Well-designed analogs of the naturally occurring ribo- and deoxyribonucleotides that are conformationally restricted by a transglycosidic tether would be valuable as biochemical, pharmacological, and biomedical probes and would have wide use in such fields of study as endonucleases, topoisomerases, ribozymes, oligonucleotide interstrand recognition, and many types of DNA and RNA structure-function relationships. However, the elements of their design must meet stringent criteria: (1) minimal structural disturbance caused by presence of the tether, (2) preservation of every natural hydrogen- bond donating/accepting molecular recognition site, (3) accessibility to both pyrimidine-and purine-based analogs, (4) conformational restriction of the glycosidic bond in the most commonly found bioactive anti form to retain the potential of A.T and C.G Watson-Crick-style base-pairing interactions, and (5) retention of all carbohydrate oxygen functionalities to allow potential incorporation into DNA or RNA oligonucleotide strands. The work will involve design, synthesis, and characterization of two new classes of nucleotide analogs that meet all of these criteria: (Class I) transglycosidically tethered ribo- and 2'-deoxyribonucleotide analogs derivable from 6-substituted pyrimidine and 8-substituted purine nucleosides and (Class II) transglycosidically tethered 2'- deoxyribonucleotide mimics derivable from 6-substituted pyrimidine and 8-substituted purine arabinofuranosides. The primary goal will be synthesis of the target Class I and II nucleotides in sufficient quantity for full structural characterization and for in-house and collaborative enzymatic, structural, and biological assays. Aspects of connectivity, stereoisomerism, and conformation in solution will be determined using high-field NMR spectroscopy; those in the solid state will be established by X-ray crystallography. Di-and triphosphates will be prepared, as will dinucleotides and related phosphoramidites. The Class I design will be modified to include structural features that may precipitate the irreversible inactivation of certain phosphodiester bond-hydrolyzing enzymes. Molecular modeling will be used to compare targets with natural counterparts, to analyze oligomers that will contain targets, and to evaluate potential interactions with enzymes of biomedical importance. All promising materials will be evaluated for antitumor, antiviral and biocidal potential.

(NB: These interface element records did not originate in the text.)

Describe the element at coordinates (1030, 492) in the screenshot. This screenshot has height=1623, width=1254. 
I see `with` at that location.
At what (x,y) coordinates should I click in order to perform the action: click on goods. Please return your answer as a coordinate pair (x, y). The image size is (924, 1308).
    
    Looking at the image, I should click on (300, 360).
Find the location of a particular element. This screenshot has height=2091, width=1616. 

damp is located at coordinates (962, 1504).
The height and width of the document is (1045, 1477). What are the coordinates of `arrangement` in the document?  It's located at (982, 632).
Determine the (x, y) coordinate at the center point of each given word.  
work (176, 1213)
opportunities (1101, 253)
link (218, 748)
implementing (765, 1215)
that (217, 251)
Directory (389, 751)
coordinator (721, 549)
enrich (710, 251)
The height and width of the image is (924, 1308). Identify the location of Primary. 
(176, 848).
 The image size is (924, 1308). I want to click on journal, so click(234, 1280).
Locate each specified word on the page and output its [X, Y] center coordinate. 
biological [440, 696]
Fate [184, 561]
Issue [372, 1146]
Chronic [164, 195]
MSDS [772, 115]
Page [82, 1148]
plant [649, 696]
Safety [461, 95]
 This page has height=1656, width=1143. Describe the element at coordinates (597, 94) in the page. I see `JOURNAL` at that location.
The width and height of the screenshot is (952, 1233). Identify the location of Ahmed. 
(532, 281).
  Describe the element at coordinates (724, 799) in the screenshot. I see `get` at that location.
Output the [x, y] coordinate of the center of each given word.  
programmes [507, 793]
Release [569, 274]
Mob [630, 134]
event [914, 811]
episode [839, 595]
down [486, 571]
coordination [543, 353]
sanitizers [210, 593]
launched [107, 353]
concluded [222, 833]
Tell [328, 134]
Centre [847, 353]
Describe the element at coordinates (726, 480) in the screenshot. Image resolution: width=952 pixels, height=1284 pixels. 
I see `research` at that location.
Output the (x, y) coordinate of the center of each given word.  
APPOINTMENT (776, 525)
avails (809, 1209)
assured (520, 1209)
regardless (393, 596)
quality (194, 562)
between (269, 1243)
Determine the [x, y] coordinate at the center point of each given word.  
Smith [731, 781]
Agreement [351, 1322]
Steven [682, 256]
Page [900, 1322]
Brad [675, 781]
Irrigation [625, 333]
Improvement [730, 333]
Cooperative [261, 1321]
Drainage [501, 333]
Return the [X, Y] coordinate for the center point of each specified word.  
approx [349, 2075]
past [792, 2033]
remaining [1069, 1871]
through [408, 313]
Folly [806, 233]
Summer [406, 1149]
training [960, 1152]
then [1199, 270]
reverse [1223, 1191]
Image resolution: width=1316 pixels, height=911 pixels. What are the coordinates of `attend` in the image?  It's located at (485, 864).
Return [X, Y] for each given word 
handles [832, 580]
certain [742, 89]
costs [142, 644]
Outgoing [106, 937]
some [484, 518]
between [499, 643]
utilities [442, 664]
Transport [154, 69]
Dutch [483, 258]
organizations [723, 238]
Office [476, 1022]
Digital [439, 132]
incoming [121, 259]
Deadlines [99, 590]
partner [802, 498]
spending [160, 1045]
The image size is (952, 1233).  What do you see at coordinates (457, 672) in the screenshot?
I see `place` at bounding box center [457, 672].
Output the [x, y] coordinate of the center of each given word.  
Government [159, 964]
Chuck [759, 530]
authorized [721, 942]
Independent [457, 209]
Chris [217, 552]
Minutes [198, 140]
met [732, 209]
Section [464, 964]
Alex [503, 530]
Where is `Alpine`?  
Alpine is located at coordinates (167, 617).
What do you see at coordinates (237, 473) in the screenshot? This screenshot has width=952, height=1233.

天然存在的核糖和核糖核酸的精心设计的类似物脱氧核糖核苷酸，其在构象上受转糖苷系链作为生物化学，药理学和生物医学探针，并将广泛用于这种核酸内切酶、拓扑异构酶、核酶寡核苷酸链间识别，以及许多类型的DNA和RNA 结构-功能关系。然而，它们的设计元素必须符合严格的标准：（1）最小的结构干扰所造成的由于系绳的存在，（2）保存每一个天然氢- 供/受键分子识别位点，（3）可及性与嘧啶和嘌呤类似物，（4）构象限制糖苷键在最常见的生物活性反形式，以保留A.T和C.G沃森-克里克式的潜力碱基配对相互作用，和（5）保留所有碳水化合物氧允许潜在掺入DNA或RNA的功能寡核苷酸链。这项工作将涉及两种新的满足所有这些标准的核苷酸类似物的类别：（类别 I）转糖苷键连的核糖和2 '-脱氧核糖核苷酸类似物衍生自6-取代嘧啶和8-取代嘌呤核苷和（II类）转糖苷连接的2 '- 衍生自6-取代嘧啶的脱氧核糖核苷酸模拟物， 8-取代的嘌呤阿拉伯呋喃糖苷。主要目标将是以足够的量合成靶I类和II类核苷酸，全面结构表征和内部和协同的酶、结构和生物测定。方面溶液中的连接性、立体异构性和构象将是使用高场NMR光谱测定;那些在固态将通过X射线晶体学建立。二磷酸盐和三磷酸盐将如二核苷酸和相关的亚磷酰胺。的 I类设计将被修改，以包括可能使某些磷酸二酯不可逆地失活键水解酶分子建模将用于比较目标与天然对应物，以分析寡聚体，包含目标，并评估与酶的潜在相互作用，生物医学的重要性所有有希望的材料将被评估，抗肿瘤、抗病毒和杀菌潜力。